Ron Olson sat in his purple Veterans of Foreign Wars vest, six colorful pins adorning the area near his heart.
They serve as reminders of his service in the U.S. Navy, one for good conduct among others for his time in Korea.
Dozens of pins adorn his VFW hat. A diamond stud commemorates his past service as a commander of a VFW chapter.
While in Korea, Olson's primary job was to transport troops.
Saturday, 65 years after he was deployed, Olson received commemorative pins for 65 years with the VFW and 50 years with the VFW's honor society, the Military Order of the Cootie.
He delivered a speech at the ceremony and flag-retiring held at Van Dorn Villa.
"Wonderful," Olson said. "I'm so proud."
People are also reading…
A VFW commander presented a flag to Van Dorn Villa. And there were pancakes. Lots of pancakes.
The former storekeeper, second-class enlisted in the Naval Reserve in 1947 and joined the regular Navy in 1948. Before he was deployed to Korea, he was part of an expedition to the Pribilof Islands in Alaska that netted $2.5 million worth of seal furs, skin and oil.
He suffered a hernia when he fell off a truckload of supplies while in Alaska, an injury which required surgery and 30 days in a Washington hospital.
In Korea, he landed three times in Incheon and once each in Pusan, Wonsan and Iwon, above the 38th Parallel, which formed the border between North and South Korea before the Korean War.

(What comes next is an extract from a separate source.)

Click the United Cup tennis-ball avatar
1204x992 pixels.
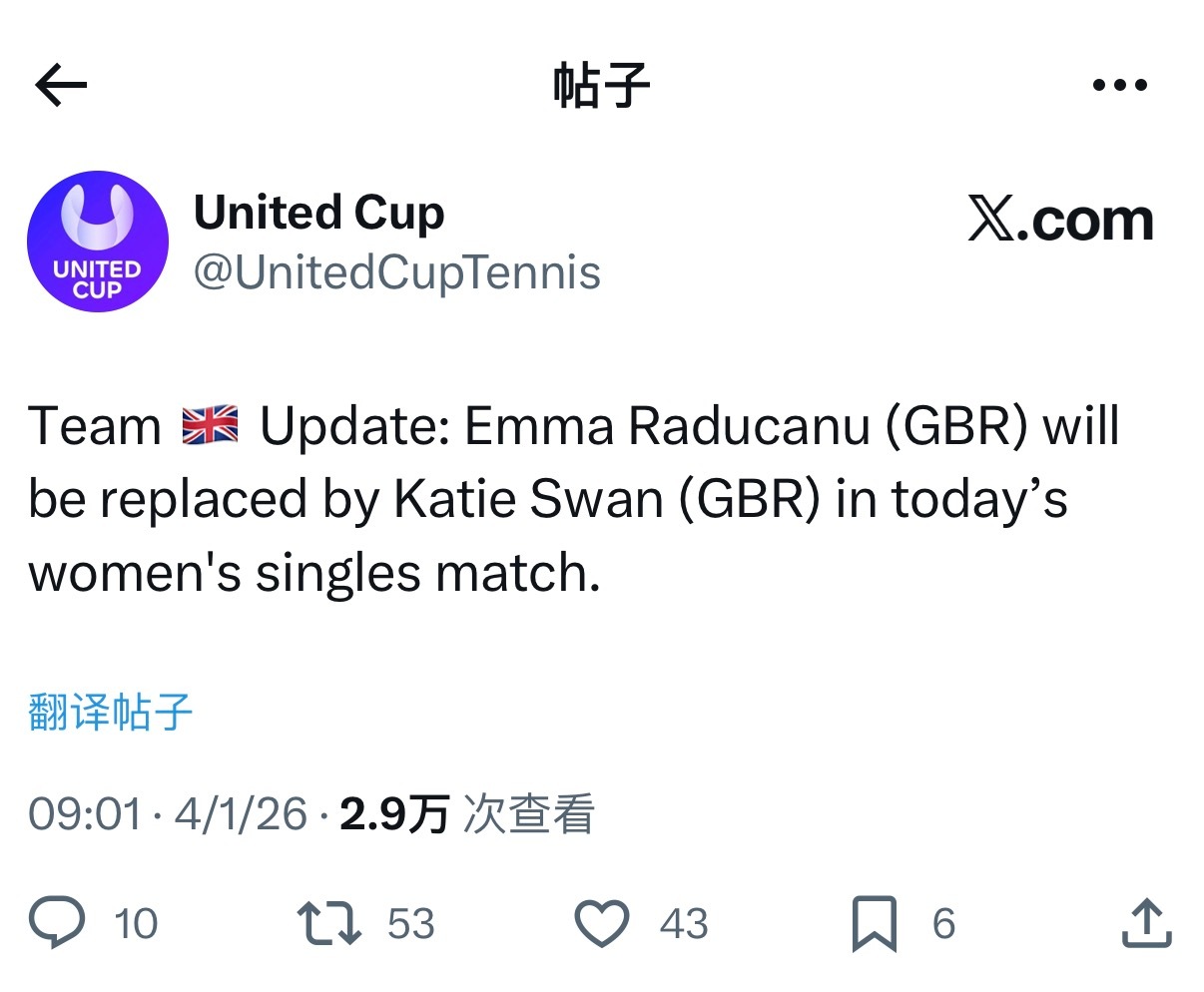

He served in Korea from 1950 until 1952, when he was granted an honorable discharge.
Olson has been heavily involved in the VFW, serving as commander of chapters in Wahoo and Nebraska City. He used to attend every veteran's funeral within a two-hour driving radius.
At 86, he's still involved, but not to the same degree. With the assistance of a recorded version of the song, Olson said, he has performed taps at 52 military funerals last year. He played taps on Saturday, too.
He said patriotism drives him.
He grew up on a homestead farm in Swedeburg in Saunders County and has a copy of the deed signed by President Ulysses S. Grant in 1870.
When Olson was 15, his family moved to Austin, Texas, after his mother died. He returned to Nebraska after his discharge from the Navy and owned a taxi business in Nebraska City for a few years, winning an award from the city's Chamber of Commerce for driving a girl with cerebral palsy to school each day for a number of years.
He moved to Lincoln in 1965, where he worked at a packing plant. In 1990, he returned to the farm where he had grown up, staying there until 2003, when he came back to Lincoln for good.
"I'm excited about it," Olson said of Saturday's ceremony. "I'm excited, and it's an honor."